Cette période est exempte de cotisations salariées pour le régime CREA aux termes de la brochure concernant les régimes de prévoyance et de retraite, édition 1992 à l'en-tête d'ELF AQUITAINE.
Madame [V] [X] remplit la condition d'ancienneté de 15 ans dans l'entreprise, son préjudice est donc équivalent à cette allocation retraite par application de l'article 34 de la convention collective signée le 21 janvier 1977 qui lui aurait été versée si la CARMI-SO avait tenu ses engagements contractuels et avait souscrit au régime CREA pour la période allant du 21 janvier 1977 au 31 décembre 1994, la salariée ayant accompli plus de 15 ans de service dans la société.

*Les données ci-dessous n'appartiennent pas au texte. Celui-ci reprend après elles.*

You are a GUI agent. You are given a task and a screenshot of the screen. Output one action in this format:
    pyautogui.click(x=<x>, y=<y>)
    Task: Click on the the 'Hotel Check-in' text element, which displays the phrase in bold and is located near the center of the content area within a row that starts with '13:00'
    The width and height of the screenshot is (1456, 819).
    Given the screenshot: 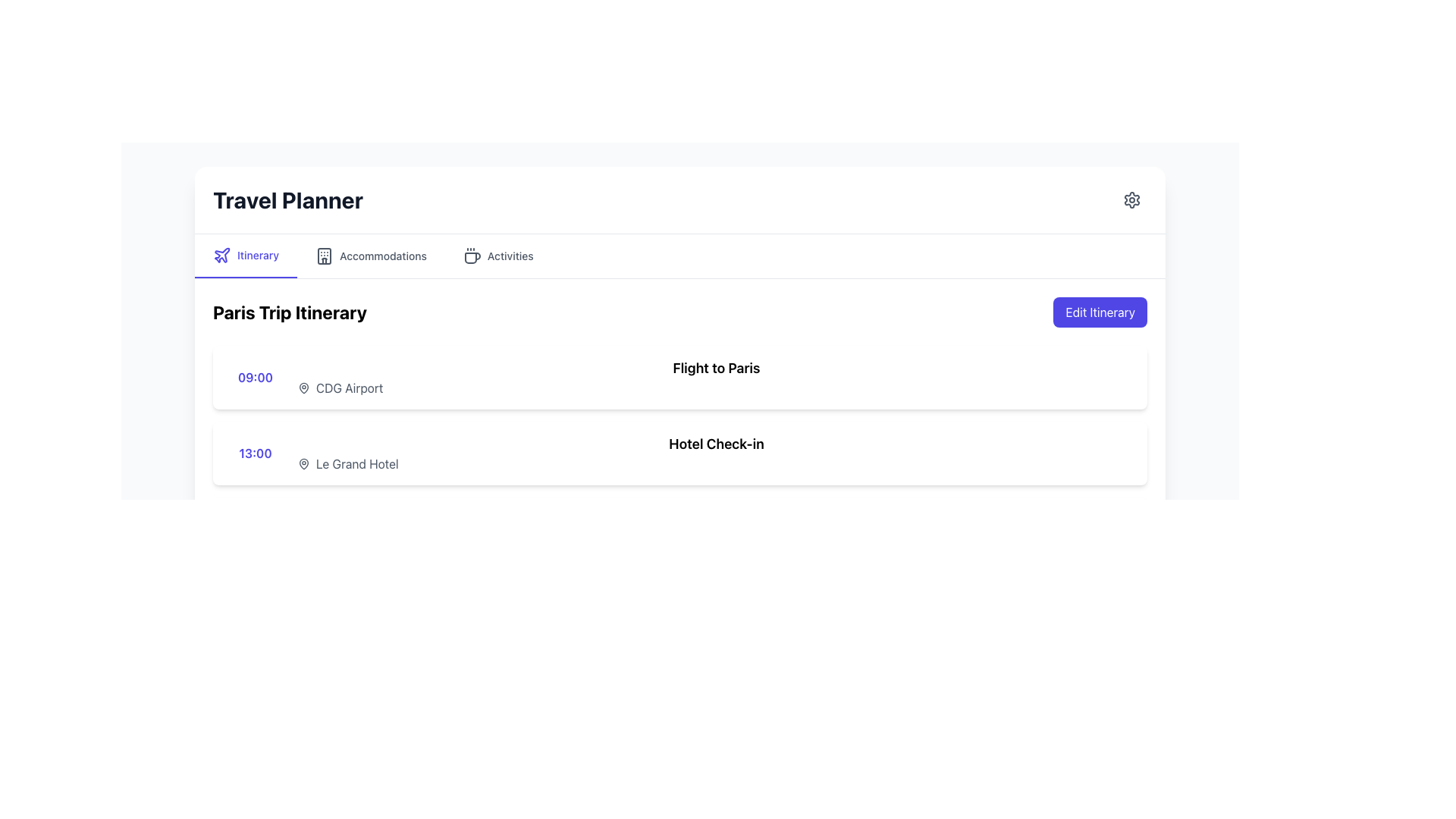 What is the action you would take?
    pyautogui.click(x=716, y=452)
    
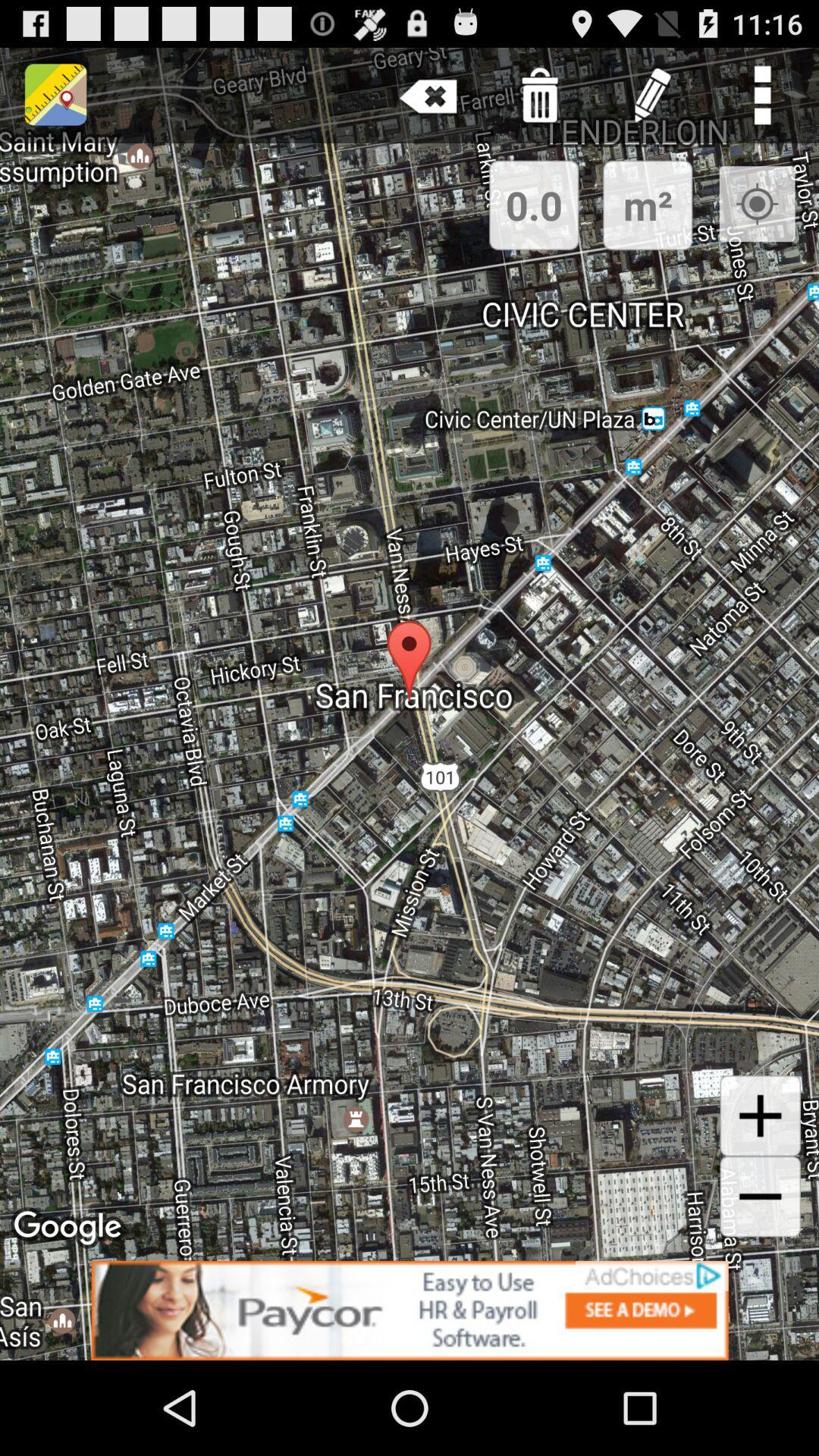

Il convient de confirmer le jugement en ce qu'il a ordonné une expertise à l'effet de calculer ses droits pour cette période mais de le réformer sur le montant de la provision allouée à l'expert.

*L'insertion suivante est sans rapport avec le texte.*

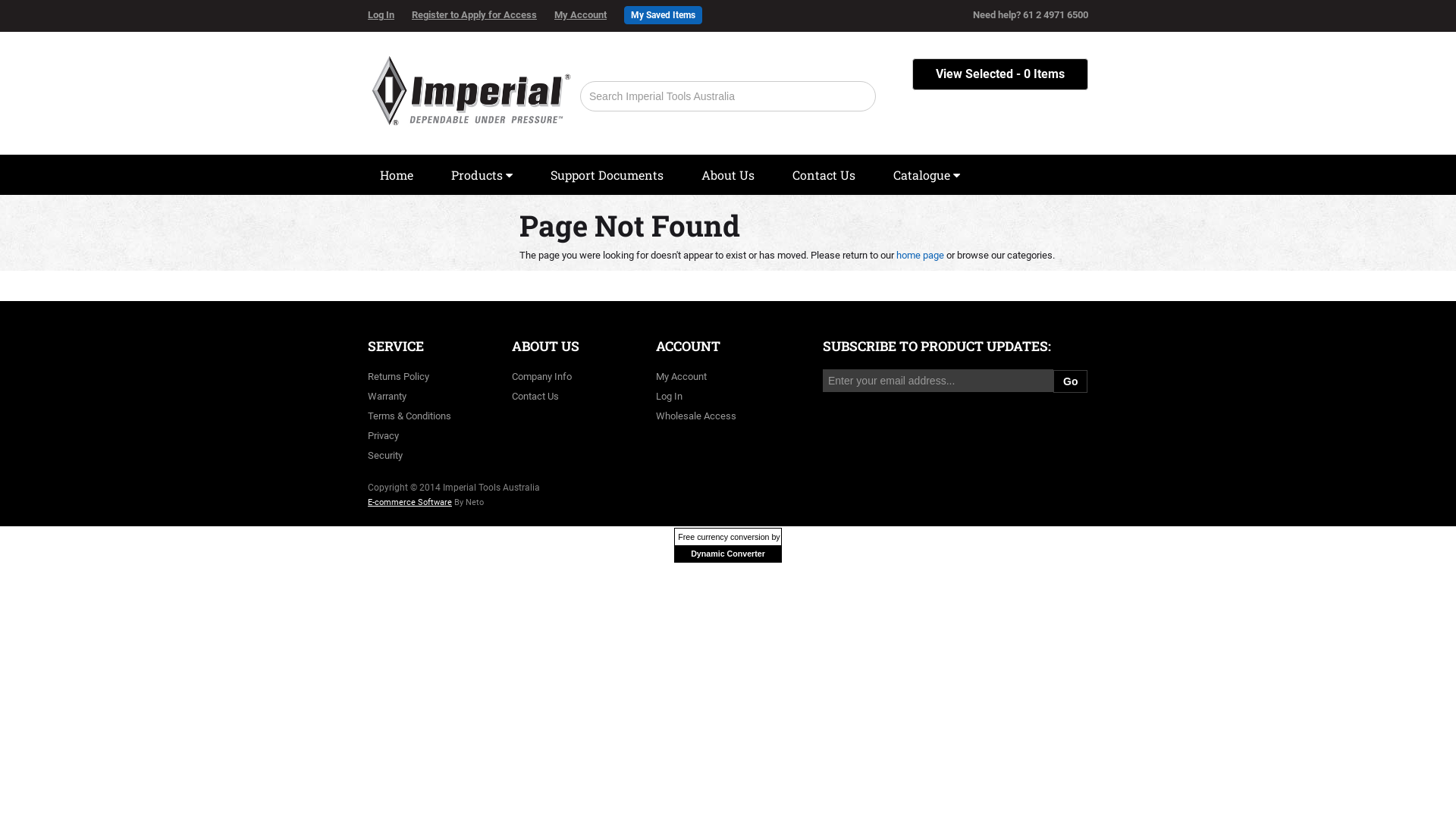 Image resolution: width=1456 pixels, height=819 pixels. Describe the element at coordinates (383, 435) in the screenshot. I see `'Privacy'` at that location.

Sur la demande de dommages et intérêts :
La CARMI-SO n'a pas adhéré à l'accord cadre du 28 février 1995 et n'a pas affilié les membres du personnel ayant au moins 1 an d'ancienneté dans l'entreprise, ce qui est le cas de Madame [V] [X] pour avoir été embauchée depuis le 22 avril 1968 au 1er juin 1991.
La CARMI-SO a volontairement dissimulé à ses salariés les informations qu'elle était tenue de leur délivrer concernant leur droit à bénéficier de la retraite complémentaire, il convient dès lors de confirmer le jugement sur le principe de la condamnation à des dommages et intérêts mais de le réformer sur le quantum et de la condamner à payer la somme de 3.000 € à titre de dommages et intérêts pour résistance abusive.

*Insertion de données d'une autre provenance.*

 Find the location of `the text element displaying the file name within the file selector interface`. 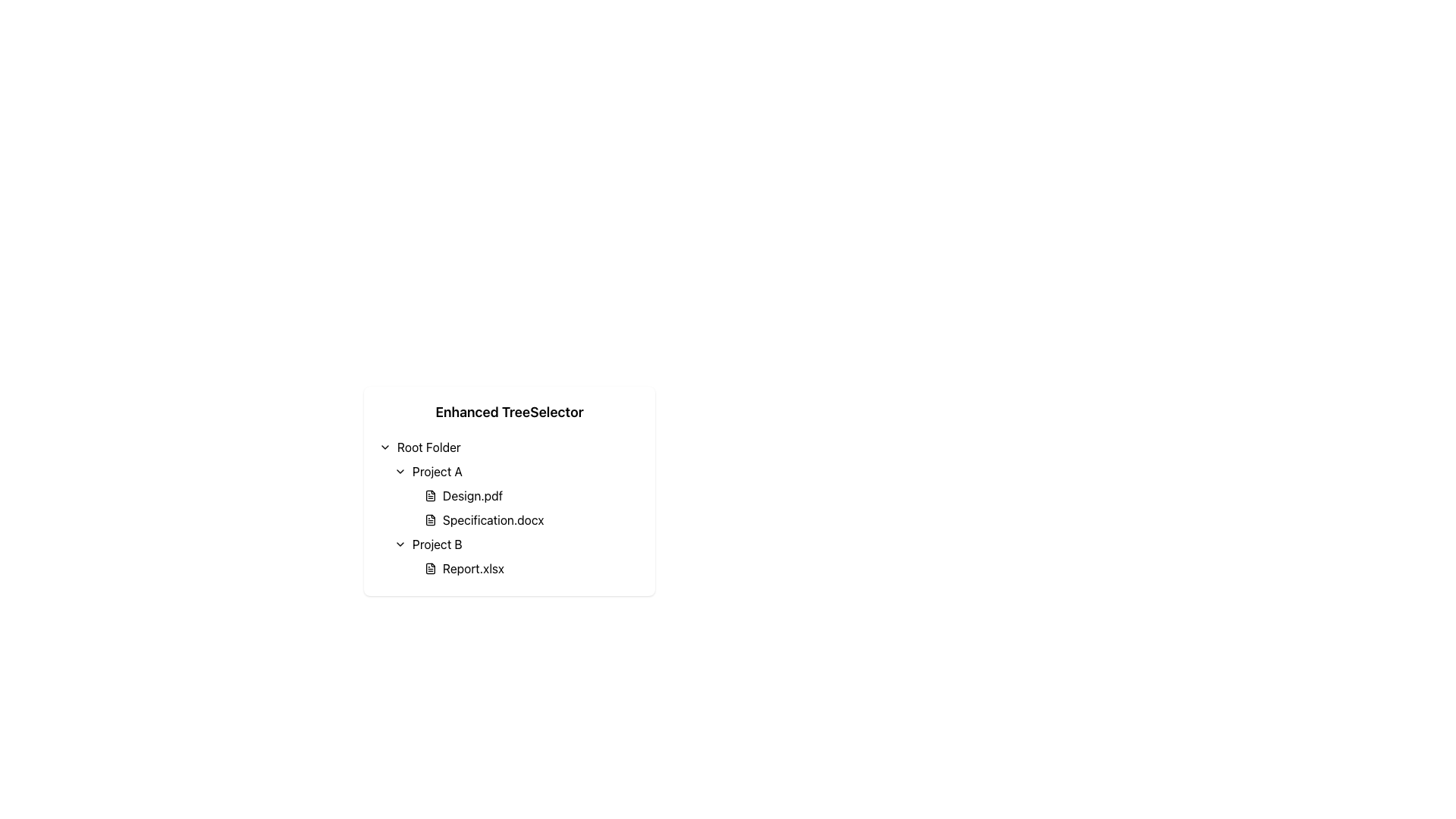

the text element displaying the file name within the file selector interface is located at coordinates (493, 519).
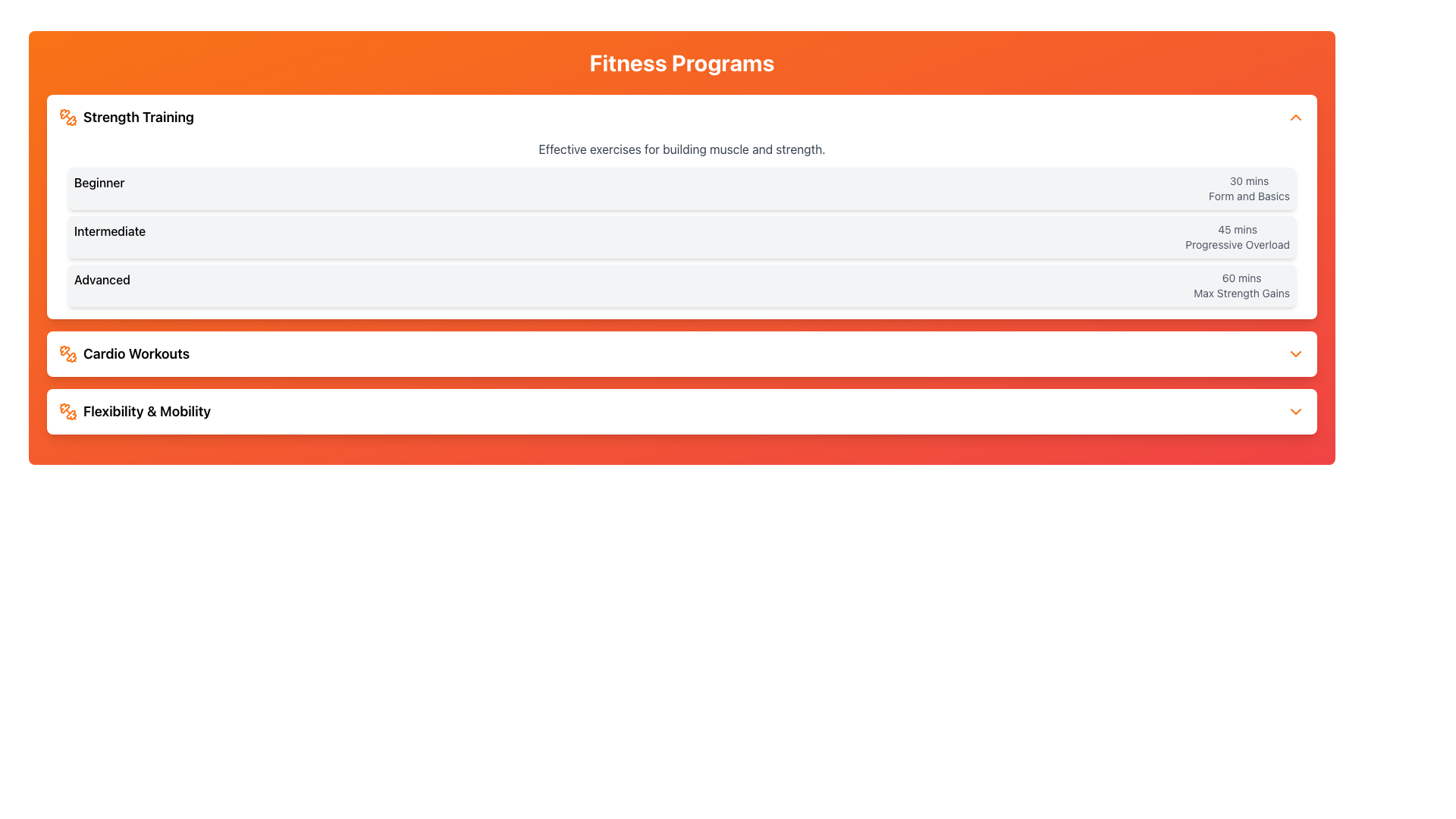  Describe the element at coordinates (1249, 180) in the screenshot. I see `the static text label displaying '30 mins' in gray color, located in the 'Strength Training' section, above 'Form and Basics'` at that location.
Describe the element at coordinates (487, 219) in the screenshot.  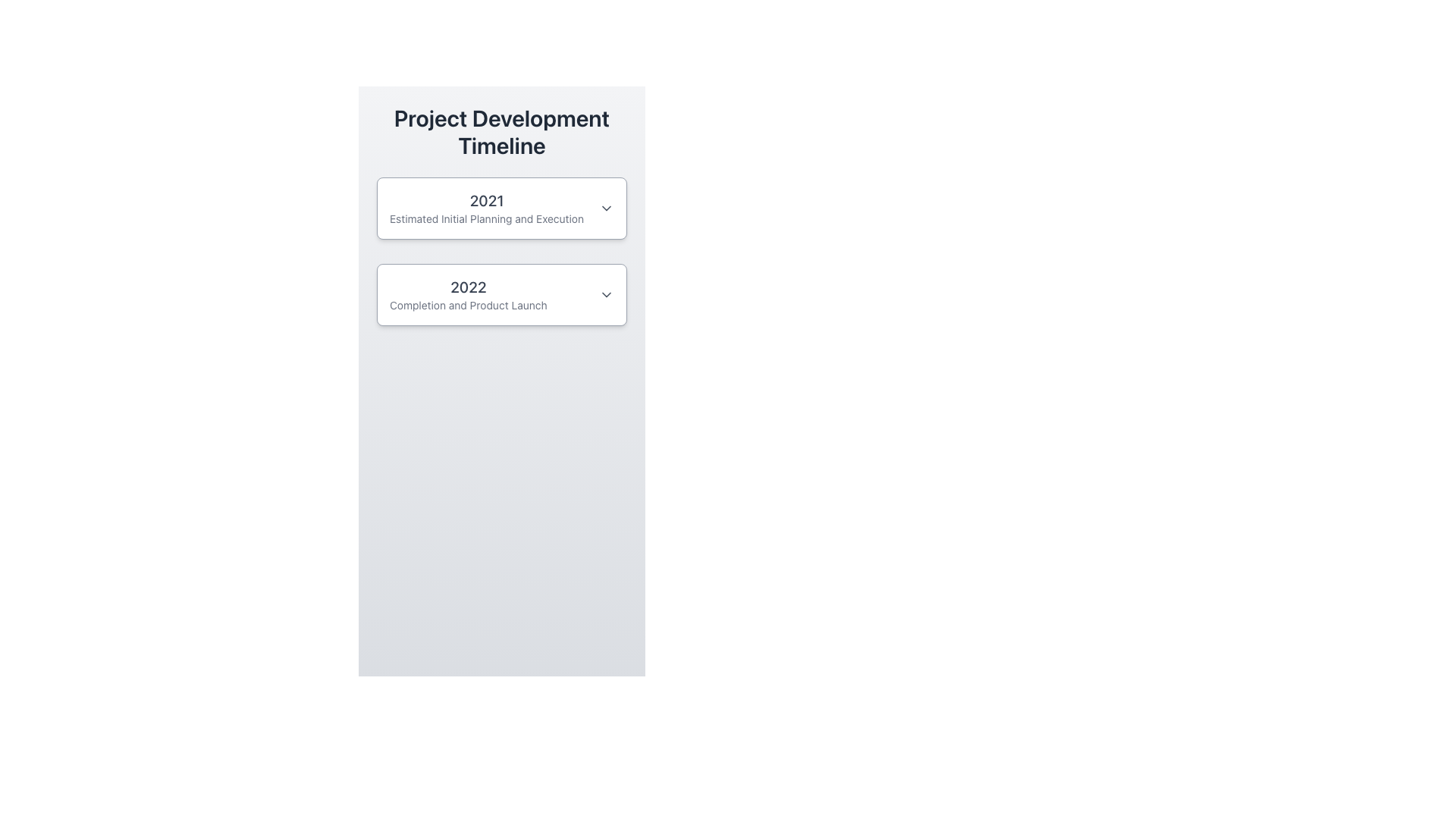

Sur l'article 700 du code de procédure civile et les dépens :
Il serait inéquitable de laisser à la charge de Madame [V] [X] les frais par elle exposés et non compris dans les dépens, la Cour lui alloue à ce titre la somme de 500 €.
Les dépens seront réservés en fin d'instance.
PAR CES MOTIFS
La Cour,
Statuant publiquement, par arrêt réputé contradictoire, en matière sociale et en dernier ressort,
Déclare l'appel recevable,
Confirme le jugement en toutes ses dispositions sauf sur le quantum des dommages et intérêts et la provision allouée à l'expert,
Condamne la CARMI-SO à payer à Madame [V] [X] la somme de 3.000 € pour résistance abusive,
Dit que dans le délai d'un mois à compter de la présente décision, la CARMI-SO devra consigner au greffe de la Cour d'Appel (à l'ordre du Régisseur) la somme de 3.000'€ destinée à garantir le paiement des frais et de la rémunération définitive de l'expert,
Y ajoutant,
Condamne la CARMI-SO à payer à Madame [V] [X] la somme de 500 € au titre de l'article 700 du code de procédure civile.
Réserve les dépens en fin d'instance.
Arrêt signé par Monsieur CHELLE, Président, et par Madame HAUGUEL, greffière, à laquelle la minute de la décision a été remise par le magistrat signataire.